Another approach incorporates the monitoring of the surface parameters in order to integrate them with the operation of the controller. This approach starts and stops a well based on pressure transducers that are installed before and after a control valve along the annular flow line in order to control the gas flowing through the casing according to the well production behavior. While this approach improves the process of starting and stopping a well (in contrast to the use of a pump off controller (POC), which is based on a timer clock set by a well operator), this approach is based on the casing pressure response which increases depending on the flow of gas via the casing annular space, which is typical of a well that use gas separators of low efficiency (e.g., gas separators utilized in bean pumps that rely mainly on gravity segregation as opposed to RGS and advance separators used in ESP wells).
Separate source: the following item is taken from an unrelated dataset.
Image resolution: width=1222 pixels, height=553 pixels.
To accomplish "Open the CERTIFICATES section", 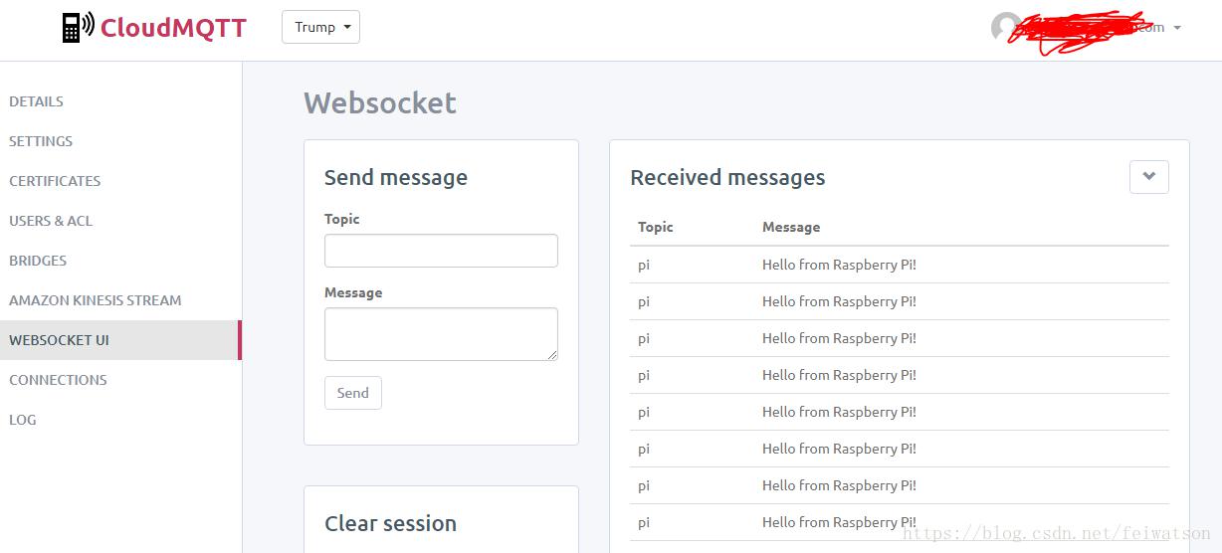I will coord(55,181).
In ESP wells, gas is produced by both the tubing and the casing line so that the sole focus on the casing line does not capture the total influx and its effect on ESP pump operation, such as gas locking.


Lastly, another approach proposes a method to reduce the impact of the vapor phase in the ESP pump operation in production wells using a method of Steam-Assisted Gravity Drainage (SAGD) that enhances oil recovery of heavy crude oil and bitumen. This approach uses a restriction in the annulus of the well to regulate the amount of flowing steam through the casing. Furthermore, the approach includes adjusting a casing gas blower and/or pump rate based on a comparison between a detected dynamic fluid level and a pre-set target dynamic fluid level in order to regulate the amount of flowing steam through the casing to optimize well production. Since this approach is based on the casing pressure response, which influences the position of the fluid level in the annulus space, this method does not consider or monitor the amount of gas flowing into the tubing that leads to gas locking.
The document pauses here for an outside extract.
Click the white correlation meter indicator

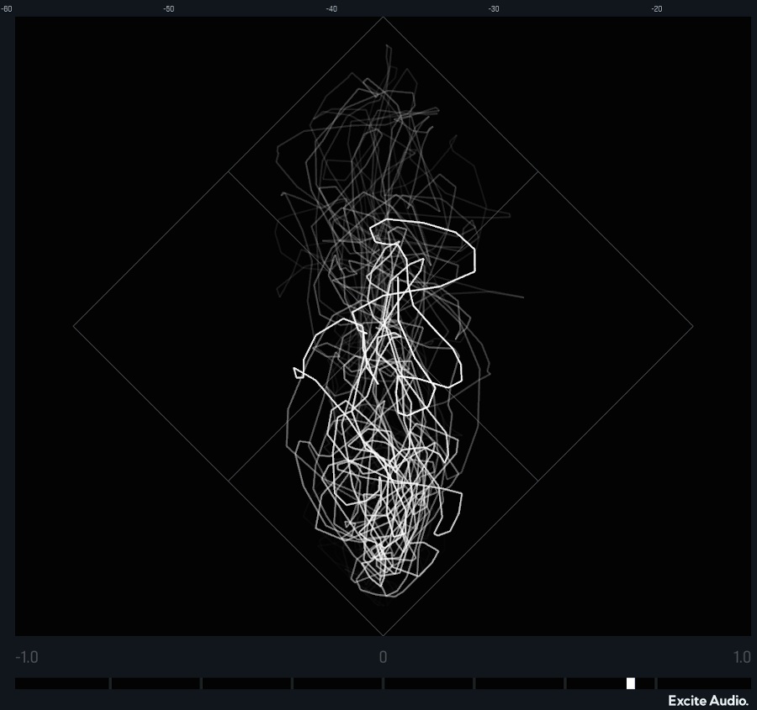coord(631,683)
Although strides have been made to improve gas lock avoidance in ESPs used in production wells, shortcomings to these solutions still remain. Thus, a cost-effective method and system are desired to overcome the challenges presented by gas locking while reducing pump wear and downtime.
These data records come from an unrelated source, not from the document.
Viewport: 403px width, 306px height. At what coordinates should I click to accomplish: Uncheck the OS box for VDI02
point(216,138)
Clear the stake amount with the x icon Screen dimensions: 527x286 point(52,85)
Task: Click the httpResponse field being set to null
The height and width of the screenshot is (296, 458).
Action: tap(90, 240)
BRIEF SUMMARY OF THE INVENTION

It is an object of the present application to provide a method, a computer program product, and a system for removing gas interference and gas locking in a pump, the method comprising: setting the pump into a gas interference condition by setting a variable speed drive driving the pump at a first frequency and a choke valve is set at a first restriction value, and adjusting the choke valve to a second restriction value and the variable speed drive to a second frequency such that the second restriction value produces a greater pressure within the flowline upstream from the choke valve than the first restriction value, the second frequency is greater than the first frequency, and wherein the adjustment produces an additional backpressure at the pump discharge that lets free gas get dissolved in the fluid phase and keeps fluids drawn by the pump at a single-phase flow based on pressure-volume-temperature characteristics of the fluids.


Another object of the present application is to provide a method wherein the second restriction value and the second frequency correspond to a pump intake pressure of the pump that is equal to a pump intake pressure during a gas condition of the pump having the choke valve at the first restriction value.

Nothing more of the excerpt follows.